Reproduce the part of the halting problem thread starting at "On 7/22/2025 3:45" and ending at "difficult to understand)", switching "strawman" to "straw man".

• [EXTRACT PROVIDED]
◇ ◇ ◇ ◇
On 7/23/2025 8:17 AM, joes wrote:

Am Wed, 23 Jul 2025 07:57:48 -0500 schrieb olcott:

On 7/23/2025 3:20 AM, Fred. Zwarts wrote:

Op 22.jul.2025 om 18:09 schreef olcott:

On 7/22/2025 3:45 AM, Fred. Zwarts wrote:

Op 22.jul.2025 om 06:17 schreef olcott:

It is a self-evident truth that the halting problem proof has
always been incorrect when it requires a halt decider to report on >>>>>>> the behavior of the direct execution of any Turing machine because >>>>>>> no Turing machine decider can ever take another directly executed >>>>>>> Turing machine as its input.

That's a ridiculous strawman. You're confusing input and output: the
behaviour of a TM CAN be decided from its description (but there is no
one machine that does it for all).

In the case where an x86 input DD calls its own simulating termination analyzer HHH or an input ⟨Ĥ⟩ to a Turing machine Ĥ has its (at least partial) halt decider embedded within it it is a verified fact (that is difficult to understand)
◇ ◇ ◇ ◇
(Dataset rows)
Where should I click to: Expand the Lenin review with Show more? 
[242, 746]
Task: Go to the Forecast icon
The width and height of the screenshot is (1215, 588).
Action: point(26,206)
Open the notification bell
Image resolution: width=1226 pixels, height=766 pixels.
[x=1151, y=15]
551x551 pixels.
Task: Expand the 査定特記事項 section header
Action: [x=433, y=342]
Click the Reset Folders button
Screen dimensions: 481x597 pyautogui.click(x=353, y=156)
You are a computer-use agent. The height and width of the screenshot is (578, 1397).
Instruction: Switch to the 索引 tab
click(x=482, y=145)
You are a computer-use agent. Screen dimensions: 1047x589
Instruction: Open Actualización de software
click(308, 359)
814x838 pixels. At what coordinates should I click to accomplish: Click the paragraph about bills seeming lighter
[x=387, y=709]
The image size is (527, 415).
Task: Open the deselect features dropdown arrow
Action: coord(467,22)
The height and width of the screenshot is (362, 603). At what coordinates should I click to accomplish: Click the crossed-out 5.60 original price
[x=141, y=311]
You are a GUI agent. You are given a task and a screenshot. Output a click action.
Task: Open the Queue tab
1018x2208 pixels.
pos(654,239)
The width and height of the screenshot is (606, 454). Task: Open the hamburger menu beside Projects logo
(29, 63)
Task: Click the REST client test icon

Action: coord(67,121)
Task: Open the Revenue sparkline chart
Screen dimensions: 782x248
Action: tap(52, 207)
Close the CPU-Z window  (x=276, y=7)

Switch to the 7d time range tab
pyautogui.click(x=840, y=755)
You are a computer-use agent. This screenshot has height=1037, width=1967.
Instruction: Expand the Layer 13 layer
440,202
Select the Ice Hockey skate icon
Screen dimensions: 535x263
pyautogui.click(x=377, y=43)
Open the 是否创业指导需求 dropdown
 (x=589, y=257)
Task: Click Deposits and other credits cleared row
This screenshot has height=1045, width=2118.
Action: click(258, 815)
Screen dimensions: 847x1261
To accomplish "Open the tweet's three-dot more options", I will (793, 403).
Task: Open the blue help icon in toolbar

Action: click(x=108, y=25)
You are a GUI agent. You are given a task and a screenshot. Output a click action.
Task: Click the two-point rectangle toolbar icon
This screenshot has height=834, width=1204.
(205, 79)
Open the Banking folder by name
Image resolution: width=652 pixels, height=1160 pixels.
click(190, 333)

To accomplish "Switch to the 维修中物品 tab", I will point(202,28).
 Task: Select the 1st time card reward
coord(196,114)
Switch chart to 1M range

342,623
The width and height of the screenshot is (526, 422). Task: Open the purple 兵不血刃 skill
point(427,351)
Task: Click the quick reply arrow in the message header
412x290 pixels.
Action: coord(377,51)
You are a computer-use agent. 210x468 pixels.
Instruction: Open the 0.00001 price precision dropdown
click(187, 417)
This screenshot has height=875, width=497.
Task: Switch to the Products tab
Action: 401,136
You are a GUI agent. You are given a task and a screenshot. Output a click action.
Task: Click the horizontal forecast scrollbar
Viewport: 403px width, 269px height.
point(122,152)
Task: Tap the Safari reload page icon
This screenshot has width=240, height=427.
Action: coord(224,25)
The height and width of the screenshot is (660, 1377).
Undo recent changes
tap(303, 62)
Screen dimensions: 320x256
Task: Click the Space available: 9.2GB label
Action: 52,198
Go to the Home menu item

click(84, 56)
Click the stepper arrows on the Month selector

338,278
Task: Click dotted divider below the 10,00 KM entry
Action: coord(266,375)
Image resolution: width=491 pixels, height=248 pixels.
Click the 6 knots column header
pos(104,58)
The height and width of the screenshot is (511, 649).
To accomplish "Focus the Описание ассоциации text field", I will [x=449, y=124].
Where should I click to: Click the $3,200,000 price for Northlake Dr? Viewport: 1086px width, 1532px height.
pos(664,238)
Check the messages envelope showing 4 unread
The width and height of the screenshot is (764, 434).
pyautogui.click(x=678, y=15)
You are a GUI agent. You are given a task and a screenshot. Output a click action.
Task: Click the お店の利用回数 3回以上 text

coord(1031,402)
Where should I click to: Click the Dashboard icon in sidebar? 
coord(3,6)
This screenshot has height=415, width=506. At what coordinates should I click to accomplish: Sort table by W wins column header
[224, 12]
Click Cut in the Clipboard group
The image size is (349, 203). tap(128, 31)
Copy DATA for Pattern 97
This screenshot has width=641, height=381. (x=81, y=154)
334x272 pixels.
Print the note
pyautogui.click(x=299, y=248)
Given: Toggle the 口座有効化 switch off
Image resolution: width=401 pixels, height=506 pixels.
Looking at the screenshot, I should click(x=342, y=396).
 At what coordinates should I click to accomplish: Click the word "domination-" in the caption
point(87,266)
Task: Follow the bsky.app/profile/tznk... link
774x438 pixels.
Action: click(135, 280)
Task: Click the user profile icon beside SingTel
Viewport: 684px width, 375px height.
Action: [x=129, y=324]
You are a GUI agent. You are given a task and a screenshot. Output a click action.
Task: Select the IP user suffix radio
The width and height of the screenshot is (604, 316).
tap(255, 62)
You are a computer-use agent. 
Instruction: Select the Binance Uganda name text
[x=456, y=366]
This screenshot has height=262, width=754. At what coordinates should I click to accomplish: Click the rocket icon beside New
◇ ◇ ◇ ◇
• [FULL ANSWER]
On 7/22/2025 3:45 AM, Fred. Zwarts wrote:

Op 22.jul.2025 om 06:17 schreef olcott:

It is a self-evident truth that the halting problem proof has
always been incorrect when it requires a halt decider to report on >>>>>>> the behavior of the direct execution of any Turing machine because >>>>>>> no Turing machine decider can ever take another directly executed >>>>>>> Turing machine as its input.

That's a ridiculous straw man. You're confusing input and output: the
behaviour of a TM CAN be decided from its description (but there is no
one machine that does it for all).

In the case where an x86 input DD calls its own simulating termination analyzer HHH or an input ⟨Ĥ⟩ to a Turing machine Ĥ has its (at least partial) halt decider embedded within it it is a verified fact (that is difficult to understand)